そしていまやNHKは、中高年層ばかりを相手にしていては先細ると、若年層へのアピールを意識的に進めており、『NHK紅白歌合戦』のラインナップや演出からもそれは明らかですが、現在放送中の大河『どうする家康』も、これまでの大河ドラマのイメージを一新するつくり。“鉄板”の戦国時代、しかも誰もが知る徳川家康という題材でなければ、『いだてん』よりも数字は悪かったのではともっぱらです。そしてNHKがクドカンを今も高く評価しているのは、今年の正月時代劇『いちげき』を任せたことからも明らか。クドカンにとって初の本格時代劇でしたが、やはり脚本構成の妙が高く評価された。『あまちゃん』人気を考えれば、朝ドラのオファーはすでに出しているでしょうし、今の大河の路線ならクドカンにリベンジさせる方向性も十分ありえるでしょう。『いちげき』は二度目の大河のための試金石だったのではともささやかれています」(前出・テレビ誌ライター)

 そして、この『いだてん』にて、“落語界の神様”古今亭志ん生を演じていたのがビートたけし(北野武)だ。今秋には6年ぶりに監督を務めた新作映画『首』がようやく公開される予定だが……。

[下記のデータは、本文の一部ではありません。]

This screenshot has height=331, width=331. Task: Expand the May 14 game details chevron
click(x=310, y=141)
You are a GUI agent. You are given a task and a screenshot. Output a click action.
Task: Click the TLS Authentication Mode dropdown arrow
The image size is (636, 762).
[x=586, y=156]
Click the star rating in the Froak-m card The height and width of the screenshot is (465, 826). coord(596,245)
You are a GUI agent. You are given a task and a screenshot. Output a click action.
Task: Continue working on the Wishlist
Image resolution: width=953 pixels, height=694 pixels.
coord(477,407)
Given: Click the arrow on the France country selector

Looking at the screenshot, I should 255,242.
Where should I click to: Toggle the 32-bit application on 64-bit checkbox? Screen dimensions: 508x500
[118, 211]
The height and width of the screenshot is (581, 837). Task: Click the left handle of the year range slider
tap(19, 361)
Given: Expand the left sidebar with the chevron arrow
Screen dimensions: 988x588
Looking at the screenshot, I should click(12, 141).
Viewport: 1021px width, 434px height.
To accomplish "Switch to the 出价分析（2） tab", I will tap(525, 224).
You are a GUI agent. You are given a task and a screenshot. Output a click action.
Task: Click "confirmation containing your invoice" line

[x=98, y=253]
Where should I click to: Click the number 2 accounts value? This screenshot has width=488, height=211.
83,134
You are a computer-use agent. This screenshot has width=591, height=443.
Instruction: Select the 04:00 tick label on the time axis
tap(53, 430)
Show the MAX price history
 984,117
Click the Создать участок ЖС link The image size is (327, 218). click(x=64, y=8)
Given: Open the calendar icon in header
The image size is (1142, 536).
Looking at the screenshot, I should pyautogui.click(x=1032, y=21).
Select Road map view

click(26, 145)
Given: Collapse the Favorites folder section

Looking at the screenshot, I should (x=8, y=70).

「一時トラブルも報じられたこの『首』は、たけしが2019年に出版した同名小説が原作で、信長、秀吉、光秀、家康が互いに互いを亡き者にしようとする一大活劇、いわば“戦国時代版アウトレイジ”。記者会見で着想源を聞かれると、『NHKの大河ドラマはよく見るけど、すごくキレイで、人間の業、欲、裏切りが描かれていない。庶民を平気で殺すということもないので自分としては面白くない』と、大河ドラマに対する不満が出発点だと話していましたが、この発言は放送中の『どうする家康』に対する皮肉ではないかともささやかれています。『首』では男同士の官能的な“絡み”も描かれるそうで、確かに大河ドラマでは描けない内容でしょう。『いだてん』出演時には収録時間が長すぎるとぼやき、『浅草キッド』の歌唱で出演した2019年末の『紅白』では、歌以外の出番で『残り10秒というカンペを出されてしまい、私はそのまま闇営業に行こうかと』とブラックジョークを飛ばしたが、本来は『N党に入ろう』だったものの事前にNHK側に止められたと暴露したことも。堅苦しいNHKに対する不満が、『首』で炸裂しているのかもしれません」(芸能ライター)

 のん、クドカン、たけし……三者三様の“NHKへのリベンジ”を見守りたい。